### PROVIDED MATERIAL

^^^^

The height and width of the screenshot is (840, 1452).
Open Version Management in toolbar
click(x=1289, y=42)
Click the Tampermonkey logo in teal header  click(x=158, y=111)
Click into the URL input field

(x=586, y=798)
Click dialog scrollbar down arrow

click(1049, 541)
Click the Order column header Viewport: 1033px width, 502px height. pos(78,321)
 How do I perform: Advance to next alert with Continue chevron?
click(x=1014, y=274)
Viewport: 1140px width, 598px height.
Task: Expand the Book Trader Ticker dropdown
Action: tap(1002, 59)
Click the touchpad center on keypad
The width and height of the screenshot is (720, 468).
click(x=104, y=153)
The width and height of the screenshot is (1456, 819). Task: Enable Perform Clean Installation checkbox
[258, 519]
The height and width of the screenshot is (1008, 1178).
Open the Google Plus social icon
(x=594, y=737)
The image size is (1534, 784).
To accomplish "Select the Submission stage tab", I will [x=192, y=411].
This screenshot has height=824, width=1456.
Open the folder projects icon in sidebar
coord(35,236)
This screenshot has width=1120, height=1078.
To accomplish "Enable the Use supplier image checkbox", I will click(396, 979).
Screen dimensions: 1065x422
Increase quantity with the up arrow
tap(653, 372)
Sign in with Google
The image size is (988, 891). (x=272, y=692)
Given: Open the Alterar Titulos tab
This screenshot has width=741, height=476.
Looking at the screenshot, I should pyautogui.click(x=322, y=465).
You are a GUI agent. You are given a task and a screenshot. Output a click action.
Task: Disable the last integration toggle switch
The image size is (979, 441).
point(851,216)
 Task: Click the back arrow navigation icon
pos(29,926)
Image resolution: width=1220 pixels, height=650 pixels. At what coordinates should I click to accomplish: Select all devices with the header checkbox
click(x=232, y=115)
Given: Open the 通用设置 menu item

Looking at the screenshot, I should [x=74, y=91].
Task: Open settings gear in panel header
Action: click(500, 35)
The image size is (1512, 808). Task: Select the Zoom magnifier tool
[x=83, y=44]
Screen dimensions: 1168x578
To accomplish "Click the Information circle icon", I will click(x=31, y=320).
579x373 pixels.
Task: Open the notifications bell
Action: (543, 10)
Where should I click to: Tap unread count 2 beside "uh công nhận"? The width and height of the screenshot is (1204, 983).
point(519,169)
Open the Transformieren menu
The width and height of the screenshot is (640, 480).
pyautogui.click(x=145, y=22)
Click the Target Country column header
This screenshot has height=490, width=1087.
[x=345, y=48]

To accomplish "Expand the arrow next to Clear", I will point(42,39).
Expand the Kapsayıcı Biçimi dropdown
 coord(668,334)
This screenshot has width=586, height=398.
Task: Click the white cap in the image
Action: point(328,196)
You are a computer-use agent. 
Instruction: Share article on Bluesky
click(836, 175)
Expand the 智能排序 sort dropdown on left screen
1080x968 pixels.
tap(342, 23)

^^^^

### PROMPT
Where a line of the records includes "agent", copy it.

### PROBLEM SOLUTION
You are a GUI agent. You are given a task and a screenshot. Output a click action.
You are a computer-use agent. 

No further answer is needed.